Reinforcement Learning, Part 2: Policy Evaluation and Improvement Introduction About this text Solving Bellman equation Policy evaluation Policy improvement Policy iteration Value iteration Generalized policy iteration Conclusion Resources

Artificial Intelligence

Reinforcement Learning, Part 2: Policy Evaluation and Improvement Introduction About this text Solving Bellman equation Policy evaluation Policy improvement Policy iteration Value iteration Generalized policy iteration Conclusion Resources

admin

April 23, 2024

Reinforcement Learning, Part 2: Policy Evaluation and Improvement
Introduction
About this text
Solving Bellman equation
Policy evaluation
Policy improvement
Policy iteration
Value iteration
Generalized policy iteration
Conclusion
Resources

From data to decisions: maximizing rewards with policy improvement methods for optimal strategies

Reinforcement learning is a site in machine learning that introduces the concept of an agent who must learn optimal strategies in complex environments. The agent learns from its actions that end in rewards given the environment’s state. Reinforcement learning is a difficult topic and differs significantly from other areas of machine learning. That’s the reason it should only be used when a given problem can’t be solved otherwise.

The incredible flexibility of reinforcement learning is that the identical algorithms will be used to make the agent adapt to completely different, unknown, and complicated conditions.

Note.
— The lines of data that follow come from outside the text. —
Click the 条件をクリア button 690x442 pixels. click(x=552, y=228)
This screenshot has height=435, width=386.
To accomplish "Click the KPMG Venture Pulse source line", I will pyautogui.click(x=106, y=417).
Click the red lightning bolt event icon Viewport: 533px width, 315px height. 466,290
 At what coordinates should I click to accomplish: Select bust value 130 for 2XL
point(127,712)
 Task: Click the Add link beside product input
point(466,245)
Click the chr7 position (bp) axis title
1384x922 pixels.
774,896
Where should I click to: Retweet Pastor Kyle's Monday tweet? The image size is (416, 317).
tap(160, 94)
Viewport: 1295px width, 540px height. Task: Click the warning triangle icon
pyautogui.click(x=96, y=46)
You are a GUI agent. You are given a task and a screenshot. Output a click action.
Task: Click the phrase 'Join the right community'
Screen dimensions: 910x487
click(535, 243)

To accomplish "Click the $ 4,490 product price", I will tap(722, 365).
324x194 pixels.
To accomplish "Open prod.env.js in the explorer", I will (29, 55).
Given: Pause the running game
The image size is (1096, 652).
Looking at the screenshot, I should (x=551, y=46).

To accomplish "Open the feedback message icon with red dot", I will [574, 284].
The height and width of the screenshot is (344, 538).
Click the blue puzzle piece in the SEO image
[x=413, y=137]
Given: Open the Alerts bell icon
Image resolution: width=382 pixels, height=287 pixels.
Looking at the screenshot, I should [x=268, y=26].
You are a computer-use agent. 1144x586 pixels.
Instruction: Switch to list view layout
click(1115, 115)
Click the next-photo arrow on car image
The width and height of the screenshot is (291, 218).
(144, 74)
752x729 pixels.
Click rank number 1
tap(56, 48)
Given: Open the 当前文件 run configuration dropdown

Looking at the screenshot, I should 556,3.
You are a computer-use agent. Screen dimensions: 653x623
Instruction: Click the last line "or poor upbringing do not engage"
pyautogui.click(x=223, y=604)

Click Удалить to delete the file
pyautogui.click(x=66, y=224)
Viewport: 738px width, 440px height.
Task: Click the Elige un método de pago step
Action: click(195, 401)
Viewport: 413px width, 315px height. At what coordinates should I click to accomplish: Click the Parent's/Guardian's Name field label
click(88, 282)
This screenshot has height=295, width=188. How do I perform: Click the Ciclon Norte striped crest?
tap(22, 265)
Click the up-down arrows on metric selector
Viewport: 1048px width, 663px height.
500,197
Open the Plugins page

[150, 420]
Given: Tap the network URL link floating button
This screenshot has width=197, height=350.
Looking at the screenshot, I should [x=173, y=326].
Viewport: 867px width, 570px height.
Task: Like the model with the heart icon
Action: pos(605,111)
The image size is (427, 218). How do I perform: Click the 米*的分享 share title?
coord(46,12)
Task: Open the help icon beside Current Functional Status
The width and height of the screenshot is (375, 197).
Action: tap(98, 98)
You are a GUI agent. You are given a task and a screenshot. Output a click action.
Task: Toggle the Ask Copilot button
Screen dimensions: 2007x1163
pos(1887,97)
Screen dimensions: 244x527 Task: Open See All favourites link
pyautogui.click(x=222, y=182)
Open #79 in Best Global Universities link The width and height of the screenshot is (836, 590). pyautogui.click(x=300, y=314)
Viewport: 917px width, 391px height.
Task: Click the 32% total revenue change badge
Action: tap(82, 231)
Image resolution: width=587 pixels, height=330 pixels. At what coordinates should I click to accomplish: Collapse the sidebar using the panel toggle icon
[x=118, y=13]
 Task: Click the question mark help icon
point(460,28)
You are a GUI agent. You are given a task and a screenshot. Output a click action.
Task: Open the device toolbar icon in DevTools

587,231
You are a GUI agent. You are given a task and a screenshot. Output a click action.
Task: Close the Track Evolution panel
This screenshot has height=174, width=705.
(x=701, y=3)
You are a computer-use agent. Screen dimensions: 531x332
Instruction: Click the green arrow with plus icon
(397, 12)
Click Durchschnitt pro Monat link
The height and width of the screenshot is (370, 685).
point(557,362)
To totally understand the ideas included in this text, it is very really helpful to be acquainted with the most important concepts of reinforcement learning introduced in the primary a part of this text series.

In Part 1, we now have introduced the most important concepts of reinforcement learning: the framework, policies and value functions. The Bellman equation that recursively establishes the connection of value functions is the backbone of contemporary algorithms. We are going to understand its power in this text by learning how it will possibly be used to search out optimal policies.

This text relies on Chapter 4 of the book “Reinforcement Learning” written by Richard S. Sutton and Andrew G. Barto. I highly appreciate the efforts of the authors who contributed to the publication of this book.

Allow us to imagine that we perfectly know the environment’s dynamics that comprises |S| states. Motion transition probablities are given by a policy π. Provided that, we will solve the Bellman equation for the V-function for this environment that can, in truth, represent a system of linear equations with |S| variables (in case of the Q-function there might be |S| x |A| equations).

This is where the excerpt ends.